Department of Health data for England reveals that the average number of beds closed per day more than doubled from 720 to 1,545 between the weeks ending December 11 and December 18.
In the same period last year, the figure rose less sharply, from an average of 1,002 beds to 1,805 between December 11 and 18.
Wards are closed in NHS hospitals as part of steps to control the virus and stop it spreading between patients.
There are also figures available from the Health Protection Agency (HPA) on the number of cases of norovirus that have been confirmed in laboratories.
Data up to December 11, published earlier this week, showed that the weekly number of cases for norovirus in the previous three weeks were slightly below the average number for this time of year.
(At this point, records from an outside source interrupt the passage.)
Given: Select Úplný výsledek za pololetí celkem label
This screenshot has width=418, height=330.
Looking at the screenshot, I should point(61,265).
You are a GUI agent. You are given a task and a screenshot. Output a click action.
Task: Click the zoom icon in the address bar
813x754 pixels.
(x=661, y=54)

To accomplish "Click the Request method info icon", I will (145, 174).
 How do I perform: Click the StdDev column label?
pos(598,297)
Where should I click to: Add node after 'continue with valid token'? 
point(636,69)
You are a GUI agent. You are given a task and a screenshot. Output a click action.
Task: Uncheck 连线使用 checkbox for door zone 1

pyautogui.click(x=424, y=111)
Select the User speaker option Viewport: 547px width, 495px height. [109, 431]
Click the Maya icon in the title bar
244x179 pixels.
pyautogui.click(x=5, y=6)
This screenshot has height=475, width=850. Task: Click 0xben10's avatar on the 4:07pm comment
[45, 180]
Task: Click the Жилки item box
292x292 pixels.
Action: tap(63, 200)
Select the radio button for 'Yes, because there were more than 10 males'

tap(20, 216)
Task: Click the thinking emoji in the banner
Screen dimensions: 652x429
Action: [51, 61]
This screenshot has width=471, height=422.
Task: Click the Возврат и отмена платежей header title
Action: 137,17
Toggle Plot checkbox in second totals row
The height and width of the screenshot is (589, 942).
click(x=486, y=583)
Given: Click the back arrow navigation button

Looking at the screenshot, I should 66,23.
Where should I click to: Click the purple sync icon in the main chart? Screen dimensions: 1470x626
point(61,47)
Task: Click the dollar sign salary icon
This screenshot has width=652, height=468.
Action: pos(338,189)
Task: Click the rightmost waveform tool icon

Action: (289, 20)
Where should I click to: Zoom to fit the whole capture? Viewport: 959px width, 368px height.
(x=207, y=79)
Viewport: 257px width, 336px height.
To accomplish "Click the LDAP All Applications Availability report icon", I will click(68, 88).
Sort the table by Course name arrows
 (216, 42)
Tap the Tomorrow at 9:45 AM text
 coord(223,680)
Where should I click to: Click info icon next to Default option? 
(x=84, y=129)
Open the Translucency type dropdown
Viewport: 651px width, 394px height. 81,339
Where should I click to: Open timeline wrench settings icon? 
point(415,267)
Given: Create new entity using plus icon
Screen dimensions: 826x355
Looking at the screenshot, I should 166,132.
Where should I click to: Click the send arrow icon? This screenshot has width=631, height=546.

A spokesman for the Department of Health said: “The levels of norovirus seen this week are well within expected levels for this time of year.
“If you are concerned and have symptoms consistent with norovirus you should call NHS Direct or the local GP practice for advice.”
Norovirus is highly contagious and can be transmitted through contact with an infected person or contaminated surfaces and objects.
The virus is known to spread rapidly in closed environments such as hospitals, schools and nursing homes.
Symptoms include sudden vomiting, diarrhoea or both, a temperature, headache and stomach cramps.
The bug usually goes away within a few days.
Although people can suffer from norovirus at any time of the year, activity increases in the winter months.
Most cases are seen between October and April.